And I'm not sure your survey will provide you much of an answer to your question. You've posted on a fly fishing forum, and an ultralite one, at that, so you've got a pretty dedicated population here to start with. We will almost all catch more on a fly because we almost all fish more WITH a fly.
I'm guessing you want to know, hour for hour, cast for cast, which do we consider more effective?
To be honest, I think the answer to that question for me is 'both', depending on the species and the circumstances. I do very little spin fishing anymore, but I do some every summer, and I still enjoy it. I started out with a spinning rod as a youngster, but have been fly fishing for the last 35 years and over that time, doing less and less spin fishing. I think for me, the challenge of late has been to try to catch with flies, fish that are more easily or commonly caught on hardware. Yellow perch is an example.

But I will offer this: Where fish have been constantly exposed to hardware or where fish are in a very easily spooked situation (such as low or clear water), the fly angler with a subtle presentation can often dramatically outfish his bait- and hardware-flanging colleagues. I've had this experience on heavily fished bass waters - almost nobody here fishes bass with flies.

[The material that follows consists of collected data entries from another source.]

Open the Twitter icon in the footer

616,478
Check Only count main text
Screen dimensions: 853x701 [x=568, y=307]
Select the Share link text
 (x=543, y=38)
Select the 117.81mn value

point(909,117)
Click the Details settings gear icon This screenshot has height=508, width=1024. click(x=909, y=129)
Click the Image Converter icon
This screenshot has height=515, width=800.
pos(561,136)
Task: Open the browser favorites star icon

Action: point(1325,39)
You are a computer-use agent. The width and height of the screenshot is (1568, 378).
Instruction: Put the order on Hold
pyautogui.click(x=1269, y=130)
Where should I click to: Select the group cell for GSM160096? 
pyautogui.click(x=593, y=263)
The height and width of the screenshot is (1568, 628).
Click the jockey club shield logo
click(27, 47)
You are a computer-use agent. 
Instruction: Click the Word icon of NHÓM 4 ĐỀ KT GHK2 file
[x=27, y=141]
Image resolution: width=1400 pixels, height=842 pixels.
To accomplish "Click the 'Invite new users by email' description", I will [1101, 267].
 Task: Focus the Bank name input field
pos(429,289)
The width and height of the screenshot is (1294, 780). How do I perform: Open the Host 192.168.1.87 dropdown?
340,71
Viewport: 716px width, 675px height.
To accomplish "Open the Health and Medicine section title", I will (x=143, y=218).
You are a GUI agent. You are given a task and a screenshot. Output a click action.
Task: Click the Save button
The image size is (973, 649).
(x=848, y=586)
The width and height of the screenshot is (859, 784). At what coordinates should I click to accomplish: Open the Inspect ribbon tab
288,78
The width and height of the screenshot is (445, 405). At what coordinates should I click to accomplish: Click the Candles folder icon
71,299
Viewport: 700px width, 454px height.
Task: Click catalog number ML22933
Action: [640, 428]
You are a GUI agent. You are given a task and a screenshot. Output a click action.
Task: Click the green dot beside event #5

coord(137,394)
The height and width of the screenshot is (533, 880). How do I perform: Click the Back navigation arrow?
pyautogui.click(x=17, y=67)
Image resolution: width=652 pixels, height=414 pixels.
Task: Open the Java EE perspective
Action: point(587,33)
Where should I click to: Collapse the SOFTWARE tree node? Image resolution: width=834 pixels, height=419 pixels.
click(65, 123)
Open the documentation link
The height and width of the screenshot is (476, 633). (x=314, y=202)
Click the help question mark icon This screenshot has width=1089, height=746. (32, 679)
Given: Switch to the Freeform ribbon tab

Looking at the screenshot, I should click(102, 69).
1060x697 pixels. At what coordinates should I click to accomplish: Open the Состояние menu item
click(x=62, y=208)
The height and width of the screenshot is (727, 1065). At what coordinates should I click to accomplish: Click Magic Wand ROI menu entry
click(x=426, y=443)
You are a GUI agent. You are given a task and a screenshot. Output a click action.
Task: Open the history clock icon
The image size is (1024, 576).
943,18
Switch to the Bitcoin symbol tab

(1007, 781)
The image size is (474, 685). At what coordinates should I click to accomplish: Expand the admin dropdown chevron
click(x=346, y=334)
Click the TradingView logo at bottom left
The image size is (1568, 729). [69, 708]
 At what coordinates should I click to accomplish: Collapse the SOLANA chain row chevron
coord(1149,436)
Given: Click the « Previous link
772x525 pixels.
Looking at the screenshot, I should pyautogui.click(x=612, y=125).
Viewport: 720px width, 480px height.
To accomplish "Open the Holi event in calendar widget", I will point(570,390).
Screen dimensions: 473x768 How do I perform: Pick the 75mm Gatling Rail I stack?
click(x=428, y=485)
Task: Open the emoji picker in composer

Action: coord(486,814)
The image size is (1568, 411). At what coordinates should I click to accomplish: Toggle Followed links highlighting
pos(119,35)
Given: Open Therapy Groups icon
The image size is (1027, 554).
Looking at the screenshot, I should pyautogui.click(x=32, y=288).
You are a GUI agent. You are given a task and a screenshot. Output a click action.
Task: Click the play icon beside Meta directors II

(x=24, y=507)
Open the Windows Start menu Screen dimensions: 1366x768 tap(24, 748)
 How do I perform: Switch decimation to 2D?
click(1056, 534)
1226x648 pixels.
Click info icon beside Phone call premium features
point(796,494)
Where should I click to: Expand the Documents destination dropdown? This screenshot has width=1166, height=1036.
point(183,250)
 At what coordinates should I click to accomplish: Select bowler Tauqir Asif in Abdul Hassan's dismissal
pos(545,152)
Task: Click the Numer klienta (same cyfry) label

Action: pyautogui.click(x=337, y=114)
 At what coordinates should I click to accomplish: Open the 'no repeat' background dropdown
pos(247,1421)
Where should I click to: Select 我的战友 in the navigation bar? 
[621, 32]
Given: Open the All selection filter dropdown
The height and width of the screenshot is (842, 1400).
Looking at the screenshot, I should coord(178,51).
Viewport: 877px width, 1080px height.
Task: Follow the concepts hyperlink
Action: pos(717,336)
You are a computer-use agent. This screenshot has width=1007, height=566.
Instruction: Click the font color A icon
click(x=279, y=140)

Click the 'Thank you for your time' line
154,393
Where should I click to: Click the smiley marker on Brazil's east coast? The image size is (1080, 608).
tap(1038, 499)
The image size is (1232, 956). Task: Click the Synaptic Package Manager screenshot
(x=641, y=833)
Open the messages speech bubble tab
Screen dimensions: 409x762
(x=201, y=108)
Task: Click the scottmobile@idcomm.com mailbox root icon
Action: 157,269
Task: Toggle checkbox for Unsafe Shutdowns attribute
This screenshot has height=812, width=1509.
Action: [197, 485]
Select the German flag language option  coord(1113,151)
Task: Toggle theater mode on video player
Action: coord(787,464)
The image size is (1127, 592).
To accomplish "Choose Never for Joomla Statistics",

The clue, I think, is in your statement that you just took up UL spinning and you are currently finding it unproductive - very much the way many spin anglers feel when they first take up fly fishing. While some of the skills and techniques are transferable, many are not.
Hang in there. If you are generally enjoying the spinning, then you now have an opportunity to learn and discover a whole different way to fish, and what could be bad about that?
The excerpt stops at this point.